---------- Source material ----------
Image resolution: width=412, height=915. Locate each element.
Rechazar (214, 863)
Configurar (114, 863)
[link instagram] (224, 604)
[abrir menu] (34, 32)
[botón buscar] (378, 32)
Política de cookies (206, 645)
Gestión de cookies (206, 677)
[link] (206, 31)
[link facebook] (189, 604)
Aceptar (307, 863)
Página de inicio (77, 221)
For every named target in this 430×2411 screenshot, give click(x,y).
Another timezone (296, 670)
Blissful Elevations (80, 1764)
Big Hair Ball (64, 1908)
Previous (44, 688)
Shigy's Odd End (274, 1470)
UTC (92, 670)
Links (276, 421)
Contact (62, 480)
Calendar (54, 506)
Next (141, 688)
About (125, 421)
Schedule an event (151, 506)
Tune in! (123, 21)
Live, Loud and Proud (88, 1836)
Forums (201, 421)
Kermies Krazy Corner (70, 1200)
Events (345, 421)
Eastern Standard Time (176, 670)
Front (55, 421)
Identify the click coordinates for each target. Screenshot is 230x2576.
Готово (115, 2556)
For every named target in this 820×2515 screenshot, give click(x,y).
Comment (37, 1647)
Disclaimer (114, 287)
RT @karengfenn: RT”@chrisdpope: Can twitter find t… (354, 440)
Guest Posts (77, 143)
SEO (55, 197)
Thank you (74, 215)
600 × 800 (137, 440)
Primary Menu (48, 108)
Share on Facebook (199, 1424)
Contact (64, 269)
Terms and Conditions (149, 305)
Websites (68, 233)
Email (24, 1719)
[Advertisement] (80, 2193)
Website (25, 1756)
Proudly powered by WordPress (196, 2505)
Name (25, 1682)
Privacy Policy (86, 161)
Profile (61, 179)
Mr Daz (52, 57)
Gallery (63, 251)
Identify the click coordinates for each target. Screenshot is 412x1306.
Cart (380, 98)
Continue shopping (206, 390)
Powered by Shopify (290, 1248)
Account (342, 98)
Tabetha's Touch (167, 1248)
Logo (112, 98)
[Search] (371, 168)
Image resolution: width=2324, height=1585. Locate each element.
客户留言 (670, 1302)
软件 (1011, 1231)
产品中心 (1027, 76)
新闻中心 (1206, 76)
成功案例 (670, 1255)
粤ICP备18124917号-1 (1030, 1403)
----------
**Task details:** Output the data exactly, so that every line matches the original.

**Solution to the exercise:**
Image resolution: width=412, height=915. Locate each element.
Rechazar (214, 863)
Configurar (114, 863)
[link instagram] (224, 604)
[abrir menu] (34, 32)
[botón buscar] (378, 32)
Política de cookies (206, 645)
Gestión de cookies (206, 677)
[link] (206, 31)
[link facebook] (189, 604)
Aceptar (307, 863)
Página de inicio (77, 221)
For every named target in this 430×2411 screenshot, give click(x,y).
Another timezone (296, 670)
Blissful Elevations (80, 1764)
Big Hair Ball (64, 1908)
Previous (44, 688)
Shigy's Odd End (274, 1470)
UTC (92, 670)
Links (276, 421)
Contact (62, 480)
Calendar (54, 506)
Next (141, 688)
About (125, 421)
Schedule an event (151, 506)
Tune in! (123, 21)
Live, Loud and Proud (88, 1836)
Forums (201, 421)
Kermies Krazy Corner (70, 1200)
Events (345, 421)
Eastern Standard Time (176, 670)
Front (55, 421)
Identify the click coordinates for each target. Screenshot is 230x2576.
Готово (115, 2556)
For every named target in this 820×2515 screenshot, give click(x,y).
Comment (37, 1647)
Disclaimer (114, 287)
RT @karengfenn: RT”@chrisdpope: Can twitter find t… (354, 440)
Guest Posts (77, 143)
SEO (55, 197)
Thank you (74, 215)
600 × 800 (137, 440)
Primary Menu (48, 108)
Share on Facebook (199, 1424)
Contact (64, 269)
Terms and Conditions (149, 305)
Websites (68, 233)
Email (24, 1719)
[Advertisement] (80, 2193)
Website (25, 1756)
Proudly powered by WordPress (196, 2505)
Name (25, 1682)
Privacy Policy (86, 161)
Profile (61, 179)
Mr Daz (52, 57)
Gallery (63, 251)
Identify the click coordinates for each target. Screenshot is 412x1306.
Cart (380, 98)
Continue shopping (206, 390)
Powered by Shopify (290, 1248)
Account (342, 98)
Tabetha's Touch (167, 1248)
Logo (112, 98)
[Search] (371, 168)
Image resolution: width=2324, height=1585. Locate each element.
客户留言 (670, 1302)
软件 (1011, 1231)
产品中心 (1027, 76)
新闻中心 (1206, 76)
成功案例 (670, 1255)
粤ICP备18124917号-1 (1030, 1403)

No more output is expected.